Task statement:
Reproduce the lines of the listing below verbatim, starting with the line that contains "You are a computer-use" and going on through the end of the listing. Leave the pictures out of your answer.

Data for processing:

Start

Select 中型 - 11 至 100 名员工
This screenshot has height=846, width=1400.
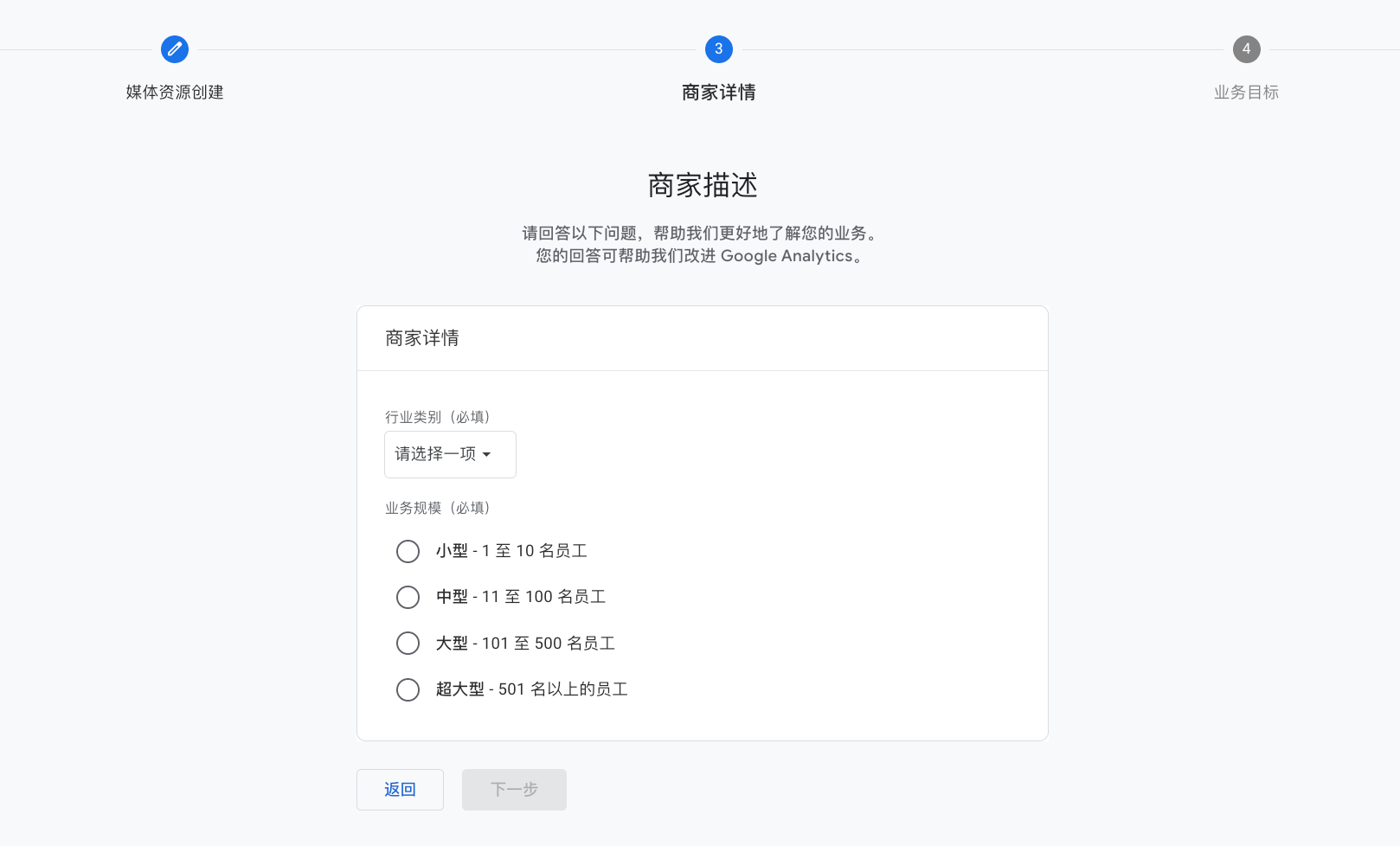tap(408, 597)
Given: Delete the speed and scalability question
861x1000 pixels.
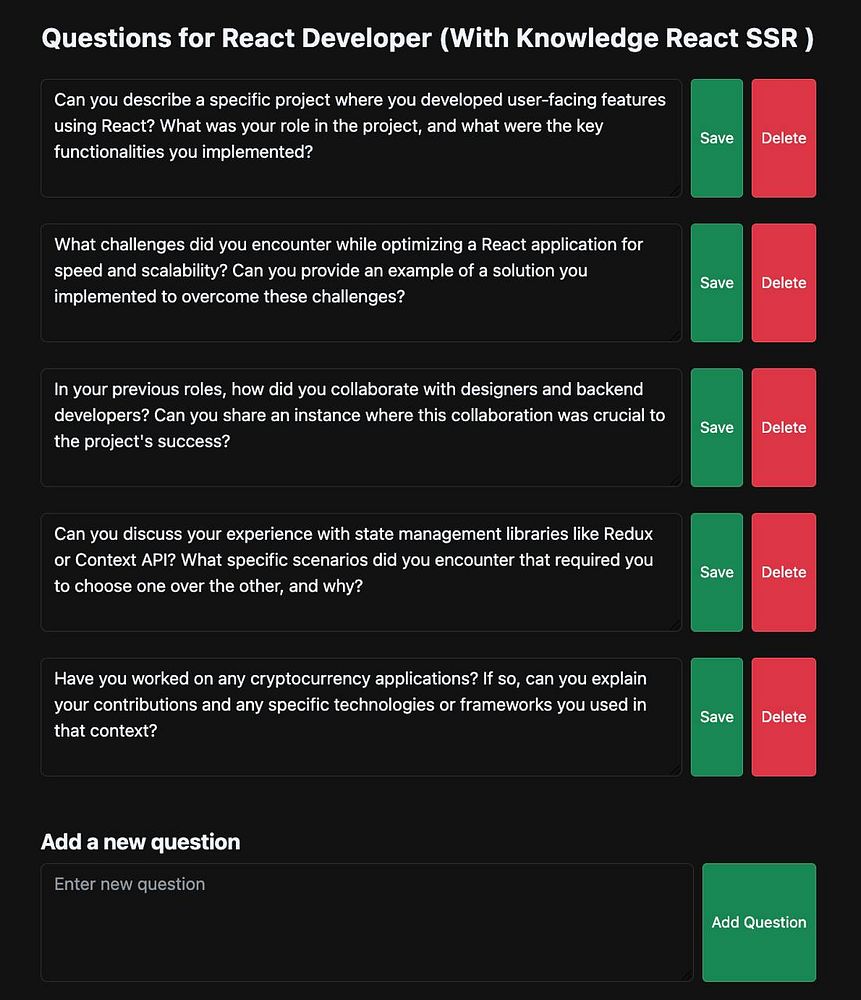Looking at the screenshot, I should [783, 283].
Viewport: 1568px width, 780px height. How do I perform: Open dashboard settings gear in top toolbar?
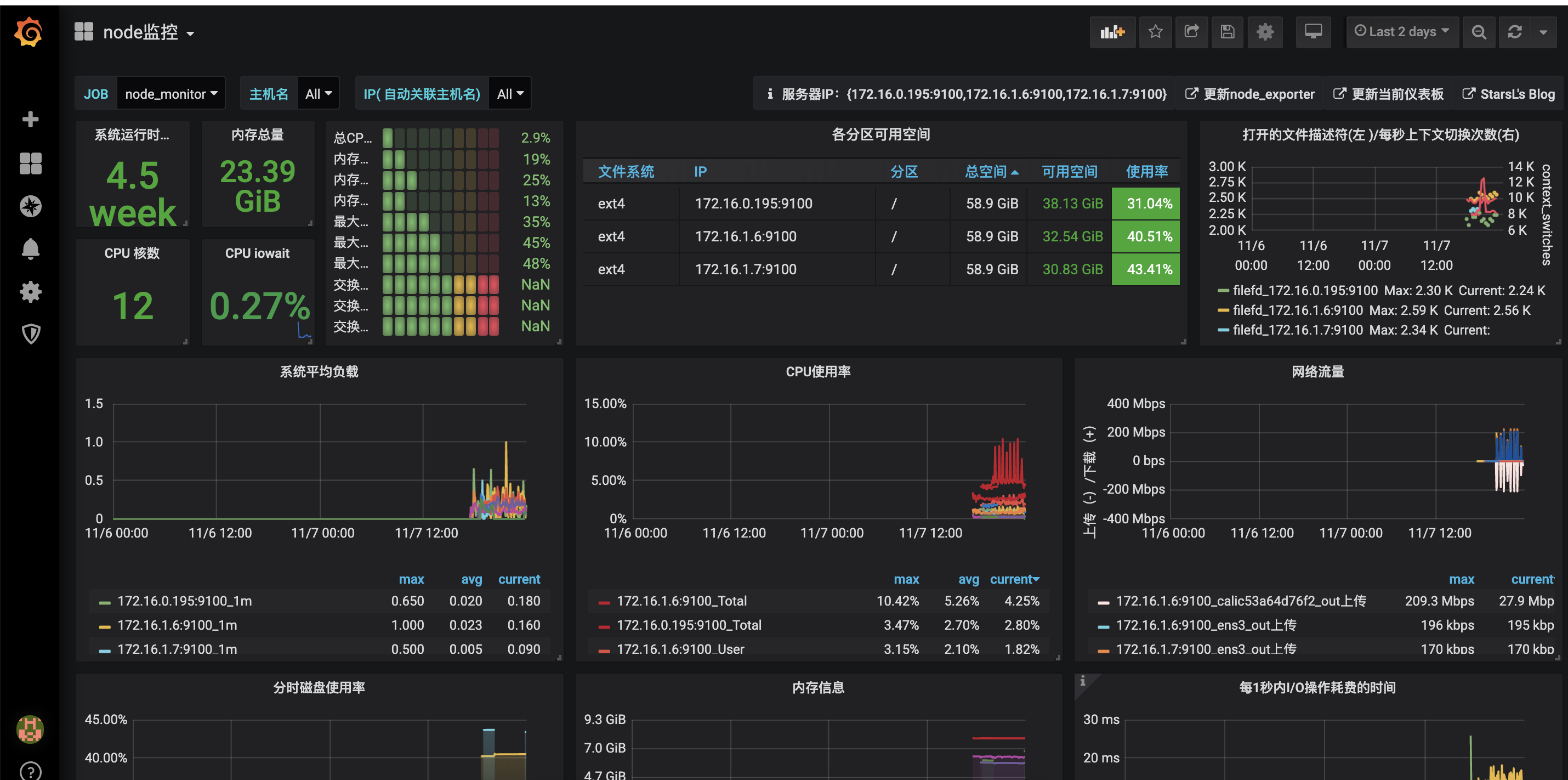[1265, 32]
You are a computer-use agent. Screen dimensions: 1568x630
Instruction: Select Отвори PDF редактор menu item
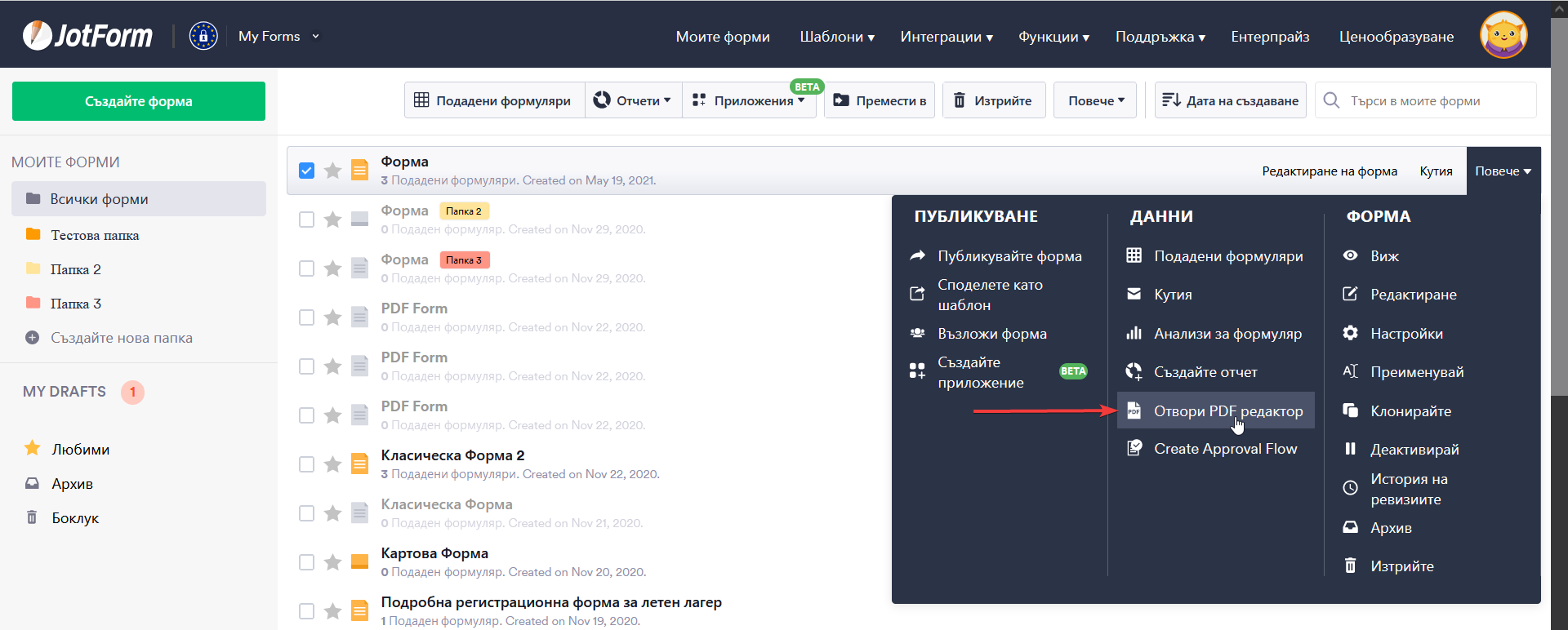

End

Response for this exercise:
You are a computer-use agent. Screen dimensions: 1568x630
Instruction: Select Отвори PDF редактор menu item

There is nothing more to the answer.